Long-Term Sequelae Affect Childhood Meningitis Survivors

Almost 50 percent of bacterial meningitis survivors have long-term consequences

TUESDAY, Feb. 1 (HealthDay News) -- Survivors of childhood bacterial meningitis may have long-term academic and behavioral limitations, and other long-term sequelae, according to a review published in the January issue of The Pediatric Infectious Disease Journal.

Aruna Chandran, M.D., M.P.H., from Johns Hopkins University in Baltimore, and colleagues searched the literature for articles published between 1970 and 2010 discussing childhood bacterial meningitis. Articles referring to patients between the ages of 1 month and less than 18 years at the time of diagnosis, who were followed up for five years or more, were included.

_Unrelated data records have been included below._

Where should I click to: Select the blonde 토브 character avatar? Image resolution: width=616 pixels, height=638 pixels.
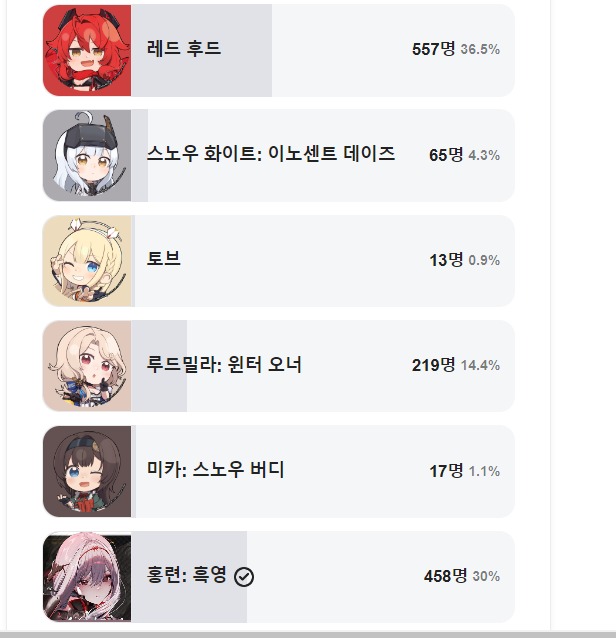point(87,260)
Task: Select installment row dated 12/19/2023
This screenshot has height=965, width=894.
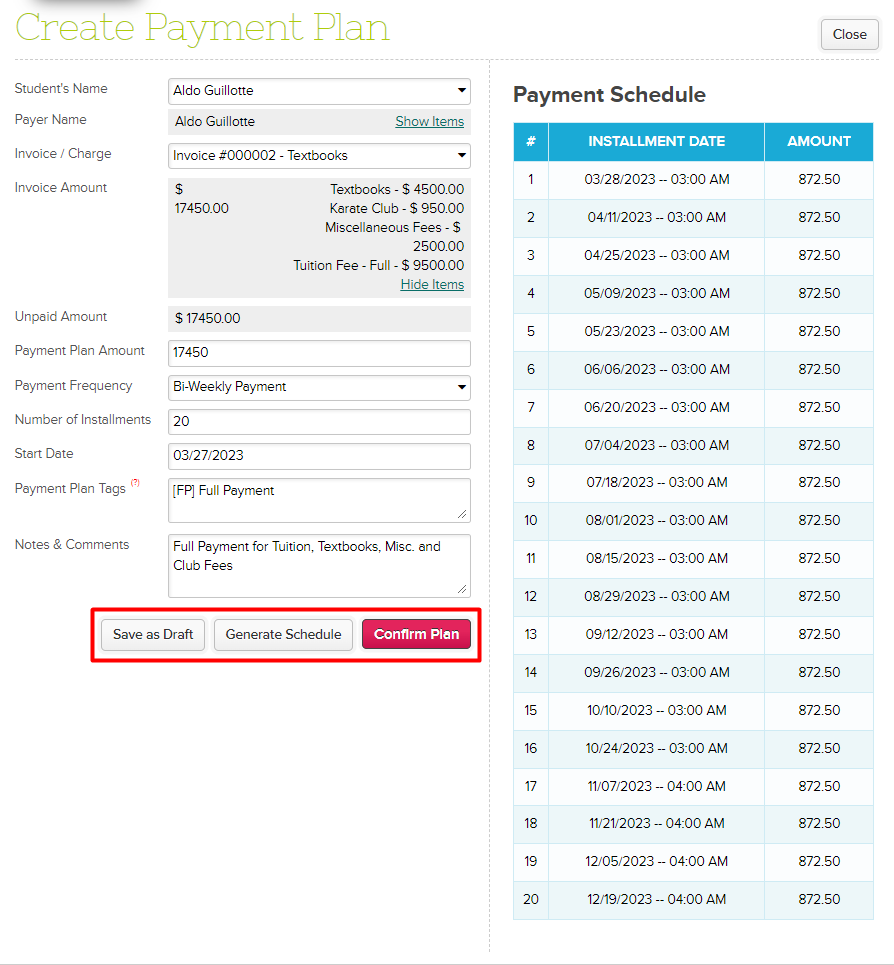Action: click(656, 900)
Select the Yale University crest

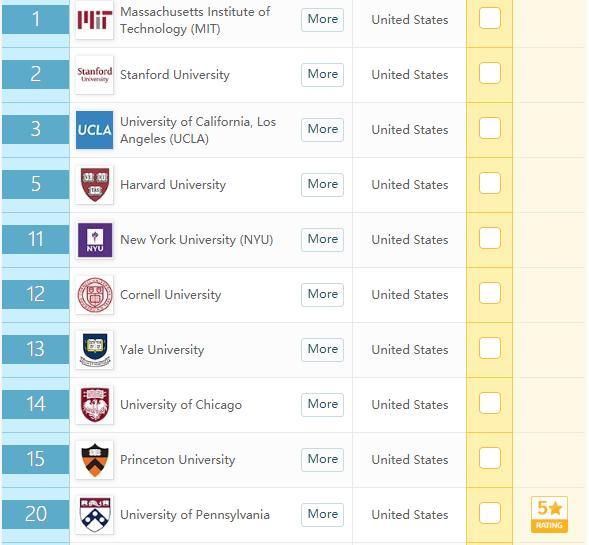point(94,350)
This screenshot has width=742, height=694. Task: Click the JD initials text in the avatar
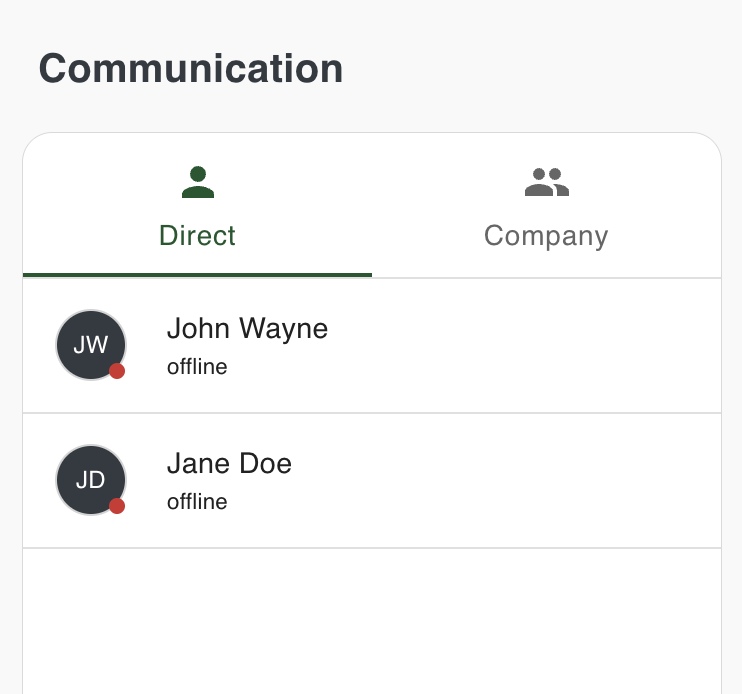(91, 480)
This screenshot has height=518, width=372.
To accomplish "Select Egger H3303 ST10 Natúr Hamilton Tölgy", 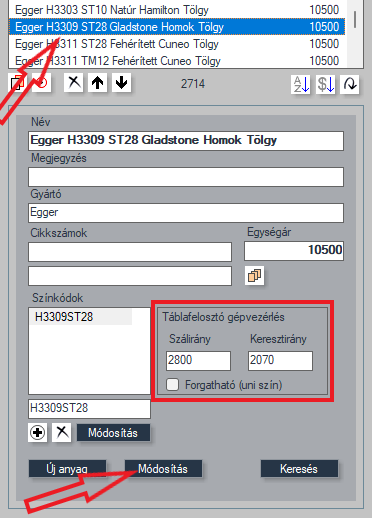I will click(177, 10).
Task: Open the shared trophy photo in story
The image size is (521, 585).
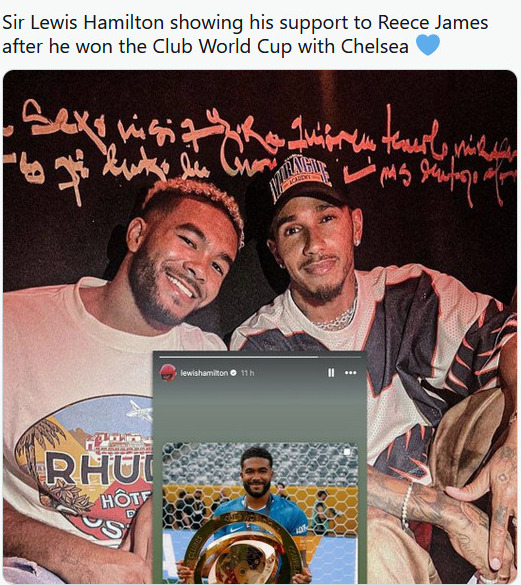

The investigators identified 1,433 children who survived childhood bacterial meningitis, and who were evaluated for long-term sequelae. Of these children, 49.2 percent were found to have one or more long-term sequelae. The majority of long-term consequences were behavioral and/or intellectual disorders (45 percent). Other long-term consequences were hearing changes, which affected 6.7 percent, and gross neurological deficits, which affected 14.3 percent of children.

"This comprehensive review clearly demonstrates that childhood bacterial meningitis is associated with substantial long-term sequelae in survivors. As decisions are made about recommendations for use of conjugate vaccines against common etiologic agents of meningitis, the full impact of long-term sequelae should be an important consideration," the authors write.

The study was supported by GlaxoSmithKline. One of the study authors disclosed financial ties to pharmaceutical companies.